*** STORED DATA Section Begins ***
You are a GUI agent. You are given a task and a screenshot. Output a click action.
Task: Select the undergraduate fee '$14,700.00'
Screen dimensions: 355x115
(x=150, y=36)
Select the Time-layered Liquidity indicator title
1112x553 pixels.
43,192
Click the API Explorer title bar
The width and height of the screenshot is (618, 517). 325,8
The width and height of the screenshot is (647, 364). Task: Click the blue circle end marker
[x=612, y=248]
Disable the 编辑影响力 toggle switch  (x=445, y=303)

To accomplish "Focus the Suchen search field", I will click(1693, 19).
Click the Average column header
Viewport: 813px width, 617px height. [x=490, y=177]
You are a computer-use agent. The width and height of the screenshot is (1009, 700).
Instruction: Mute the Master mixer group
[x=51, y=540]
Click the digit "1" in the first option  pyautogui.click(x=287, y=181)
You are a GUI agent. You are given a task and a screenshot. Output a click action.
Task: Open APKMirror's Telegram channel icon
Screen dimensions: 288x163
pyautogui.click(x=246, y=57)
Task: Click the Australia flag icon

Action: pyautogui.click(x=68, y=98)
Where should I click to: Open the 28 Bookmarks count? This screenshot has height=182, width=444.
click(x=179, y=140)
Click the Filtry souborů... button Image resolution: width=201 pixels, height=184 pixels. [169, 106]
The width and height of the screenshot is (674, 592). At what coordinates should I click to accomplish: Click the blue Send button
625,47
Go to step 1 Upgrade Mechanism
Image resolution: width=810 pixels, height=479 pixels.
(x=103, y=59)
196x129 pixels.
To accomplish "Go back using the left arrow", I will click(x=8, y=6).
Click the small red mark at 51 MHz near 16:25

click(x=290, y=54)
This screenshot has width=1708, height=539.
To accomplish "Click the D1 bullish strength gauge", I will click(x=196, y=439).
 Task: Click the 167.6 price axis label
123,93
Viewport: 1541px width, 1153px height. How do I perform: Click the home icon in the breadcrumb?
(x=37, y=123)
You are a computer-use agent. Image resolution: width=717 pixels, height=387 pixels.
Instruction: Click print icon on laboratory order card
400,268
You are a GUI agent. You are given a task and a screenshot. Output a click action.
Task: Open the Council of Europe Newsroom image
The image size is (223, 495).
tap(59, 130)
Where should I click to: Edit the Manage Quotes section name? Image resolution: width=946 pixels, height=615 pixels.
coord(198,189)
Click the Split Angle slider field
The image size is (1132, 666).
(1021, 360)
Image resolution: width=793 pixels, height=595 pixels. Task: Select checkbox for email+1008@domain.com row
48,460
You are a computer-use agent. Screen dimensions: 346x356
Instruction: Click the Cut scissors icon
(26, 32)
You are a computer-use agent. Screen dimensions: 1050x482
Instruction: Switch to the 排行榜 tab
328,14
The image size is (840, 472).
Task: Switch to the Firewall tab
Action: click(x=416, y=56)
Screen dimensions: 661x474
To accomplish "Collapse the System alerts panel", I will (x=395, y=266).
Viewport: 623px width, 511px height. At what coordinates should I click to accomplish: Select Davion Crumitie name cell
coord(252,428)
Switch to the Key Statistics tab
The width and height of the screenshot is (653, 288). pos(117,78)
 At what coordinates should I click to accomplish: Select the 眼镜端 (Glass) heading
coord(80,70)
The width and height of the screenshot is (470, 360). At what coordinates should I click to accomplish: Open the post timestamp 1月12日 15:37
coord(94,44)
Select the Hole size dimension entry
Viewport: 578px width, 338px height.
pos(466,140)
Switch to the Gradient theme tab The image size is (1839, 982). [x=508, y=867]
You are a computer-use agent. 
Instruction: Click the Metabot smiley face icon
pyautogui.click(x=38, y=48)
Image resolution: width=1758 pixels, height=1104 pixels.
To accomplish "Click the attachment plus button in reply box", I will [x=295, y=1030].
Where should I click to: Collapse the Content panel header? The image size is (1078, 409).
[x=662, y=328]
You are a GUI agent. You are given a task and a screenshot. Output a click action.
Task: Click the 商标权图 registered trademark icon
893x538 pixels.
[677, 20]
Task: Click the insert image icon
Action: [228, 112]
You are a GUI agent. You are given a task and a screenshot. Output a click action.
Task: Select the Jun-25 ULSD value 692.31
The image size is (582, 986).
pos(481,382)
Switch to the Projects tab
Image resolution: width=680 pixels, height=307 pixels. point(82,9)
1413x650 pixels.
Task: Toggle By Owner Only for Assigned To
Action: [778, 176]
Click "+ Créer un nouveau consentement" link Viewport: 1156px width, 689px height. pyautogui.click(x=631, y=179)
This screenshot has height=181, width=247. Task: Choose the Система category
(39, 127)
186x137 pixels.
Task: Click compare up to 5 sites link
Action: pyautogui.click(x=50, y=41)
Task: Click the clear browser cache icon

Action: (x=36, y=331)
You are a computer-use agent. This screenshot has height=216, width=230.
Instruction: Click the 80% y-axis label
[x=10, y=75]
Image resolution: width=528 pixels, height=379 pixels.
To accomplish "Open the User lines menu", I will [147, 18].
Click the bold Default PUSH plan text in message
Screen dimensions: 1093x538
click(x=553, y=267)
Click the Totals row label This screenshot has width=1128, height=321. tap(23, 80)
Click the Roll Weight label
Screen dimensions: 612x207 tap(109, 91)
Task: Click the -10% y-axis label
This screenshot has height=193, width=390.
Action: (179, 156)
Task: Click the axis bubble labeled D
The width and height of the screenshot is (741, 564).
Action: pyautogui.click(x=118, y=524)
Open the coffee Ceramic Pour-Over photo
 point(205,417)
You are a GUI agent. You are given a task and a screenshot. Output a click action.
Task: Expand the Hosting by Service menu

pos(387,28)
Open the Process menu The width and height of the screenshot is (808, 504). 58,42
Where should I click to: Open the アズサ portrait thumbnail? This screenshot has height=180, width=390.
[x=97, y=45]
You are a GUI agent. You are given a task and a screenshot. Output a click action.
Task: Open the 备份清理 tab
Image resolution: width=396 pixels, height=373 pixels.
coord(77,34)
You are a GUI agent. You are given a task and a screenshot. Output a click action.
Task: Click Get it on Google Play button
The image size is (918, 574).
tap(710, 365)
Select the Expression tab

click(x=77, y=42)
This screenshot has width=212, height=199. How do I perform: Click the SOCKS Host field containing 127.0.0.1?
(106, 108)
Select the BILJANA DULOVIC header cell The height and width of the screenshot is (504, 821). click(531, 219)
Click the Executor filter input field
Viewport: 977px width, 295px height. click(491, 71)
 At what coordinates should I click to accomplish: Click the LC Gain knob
*** STORED DATA Section Ends ***
TASK OBJECTIVE. Set down the full listing once more, exactly as written.

WRITTEN SOLUTION.
You are a GUI agent. You are given a task and a screenshot. Output a click action.
Task: Select the undergraduate fee '$14,700.00'
Screen dimensions: 355x115
(x=150, y=36)
Select the Time-layered Liquidity indicator title
1112x553 pixels.
43,192
Click the API Explorer title bar
The width and height of the screenshot is (618, 517). 325,8
The width and height of the screenshot is (647, 364). Task: Click the blue circle end marker
[x=612, y=248]
Disable the 编辑影响力 toggle switch  (x=445, y=303)

To accomplish "Focus the Suchen search field", I will click(1693, 19).
Click the Average column header
Viewport: 813px width, 617px height. [x=490, y=177]
You are a computer-use agent. The width and height of the screenshot is (1009, 700).
Instruction: Mute the Master mixer group
[x=51, y=540]
Click the digit "1" in the first option  pyautogui.click(x=287, y=181)
You are a GUI agent. You are given a task and a screenshot. Output a click action.
Task: Open APKMirror's Telegram channel icon
Screen dimensions: 288x163
pyautogui.click(x=246, y=57)
Task: Click the Australia flag icon

Action: pyautogui.click(x=68, y=98)
Where should I click to: Open the 28 Bookmarks count? This screenshot has height=182, width=444.
click(x=179, y=140)
Click the Filtry souborů... button Image resolution: width=201 pixels, height=184 pixels. [169, 106]
The width and height of the screenshot is (674, 592). At what coordinates should I click to accomplish: Click the blue Send button
625,47
Go to step 1 Upgrade Mechanism
Image resolution: width=810 pixels, height=479 pixels.
(x=103, y=59)
196x129 pixels.
To accomplish "Go back using the left arrow", I will click(x=8, y=6).
Click the small red mark at 51 MHz near 16:25

click(x=290, y=54)
This screenshot has width=1708, height=539.
To accomplish "Click the D1 bullish strength gauge", I will click(x=196, y=439).
 Task: Click the 167.6 price axis label
123,93
Viewport: 1541px width, 1153px height. How do I perform: Click the home icon in the breadcrumb?
(x=37, y=123)
You are a computer-use agent. Image resolution: width=717 pixels, height=387 pixels.
Instruction: Click print icon on laboratory order card
400,268
You are a GUI agent. You are given a task and a screenshot. Output a click action.
Task: Open the Council of Europe Newsroom image
The image size is (223, 495).
tap(59, 130)
Where should I click to: Edit the Manage Quotes section name? Image resolution: width=946 pixels, height=615 pixels.
coord(198,189)
Click the Split Angle slider field
The image size is (1132, 666).
(1021, 360)
Image resolution: width=793 pixels, height=595 pixels. Task: Select checkbox for email+1008@domain.com row
48,460
You are a computer-use agent. Screen dimensions: 346x356
Instruction: Click the Cut scissors icon
(26, 32)
You are a computer-use agent. Screen dimensions: 1050x482
Instruction: Switch to the 排行榜 tab
328,14
The image size is (840, 472).
Task: Switch to the Firewall tab
Action: click(x=416, y=56)
Screen dimensions: 661x474
To accomplish "Collapse the System alerts panel", I will (x=395, y=266).
Viewport: 623px width, 511px height. At what coordinates should I click to accomplish: Select Davion Crumitie name cell
coord(252,428)
Switch to the Key Statistics tab
The width and height of the screenshot is (653, 288). pos(117,78)
 At what coordinates should I click to accomplish: Select the 眼镜端 (Glass) heading
coord(80,70)
The width and height of the screenshot is (470, 360). At what coordinates should I click to accomplish: Open the post timestamp 1月12日 15:37
coord(94,44)
Select the Hole size dimension entry
Viewport: 578px width, 338px height.
pos(466,140)
Switch to the Gradient theme tab The image size is (1839, 982). [x=508, y=867]
You are a computer-use agent. 
Instruction: Click the Metabot smiley face icon
pyautogui.click(x=38, y=48)
Image resolution: width=1758 pixels, height=1104 pixels.
To accomplish "Click the attachment plus button in reply box", I will [x=295, y=1030].
Where should I click to: Collapse the Content panel header? The image size is (1078, 409).
[x=662, y=328]
You are a GUI agent. You are given a task and a screenshot. Output a click action.
Task: Click the 商标权图 registered trademark icon
893x538 pixels.
[677, 20]
Task: Click the insert image icon
Action: [228, 112]
You are a GUI agent. You are given a task and a screenshot. Output a click action.
Task: Select the Jun-25 ULSD value 692.31
The image size is (582, 986).
pos(481,382)
Switch to the Projects tab
Image resolution: width=680 pixels, height=307 pixels. point(82,9)
1413x650 pixels.
Task: Toggle By Owner Only for Assigned To
Action: [778, 176]
Click "+ Créer un nouveau consentement" link Viewport: 1156px width, 689px height. pyautogui.click(x=631, y=179)
This screenshot has height=181, width=247. Task: Choose the Система category
(39, 127)
186x137 pixels.
Task: Click compare up to 5 sites link
Action: pyautogui.click(x=50, y=41)
Task: Click the clear browser cache icon

Action: (x=36, y=331)
You are a computer-use agent. This screenshot has height=216, width=230.
Instruction: Click the 80% y-axis label
[x=10, y=75]
Image resolution: width=528 pixels, height=379 pixels.
To accomplish "Open the User lines menu", I will [147, 18].
Click the bold Default PUSH plan text in message
Screen dimensions: 1093x538
click(x=553, y=267)
Click the Totals row label This screenshot has width=1128, height=321. tap(23, 80)
Click the Roll Weight label
Screen dimensions: 612x207 tap(109, 91)
Task: Click the -10% y-axis label
This screenshot has height=193, width=390.
Action: (179, 156)
Task: Click the axis bubble labeled D
The width and height of the screenshot is (741, 564).
Action: pyautogui.click(x=118, y=524)
Open the coffee Ceramic Pour-Over photo
 point(205,417)
You are a GUI agent. You are given a task and a screenshot. Output a click action.
Task: Expand the Hosting by Service menu

pos(387,28)
Open the Process menu The width and height of the screenshot is (808, 504). 58,42
Where should I click to: Open the アズサ portrait thumbnail? This screenshot has height=180, width=390.
[x=97, y=45]
You are a GUI agent. You are given a task and a screenshot. Output a click action.
Task: Open the 备份清理 tab
Image resolution: width=396 pixels, height=373 pixels.
coord(77,34)
You are a GUI agent. You are given a task and a screenshot. Output a click action.
Task: Click Get it on Google Play button
The image size is (918, 574).
tap(710, 365)
Select the Expression tab

click(x=77, y=42)
This screenshot has width=212, height=199. How do I perform: Click the SOCKS Host field containing 127.0.0.1?
(106, 108)
Select the BILJANA DULOVIC header cell The height and width of the screenshot is (504, 821). click(531, 219)
Click the Executor filter input field
Viewport: 977px width, 295px height. click(491, 71)
 At what coordinates should I click to accomplish: Click the LC Gain knob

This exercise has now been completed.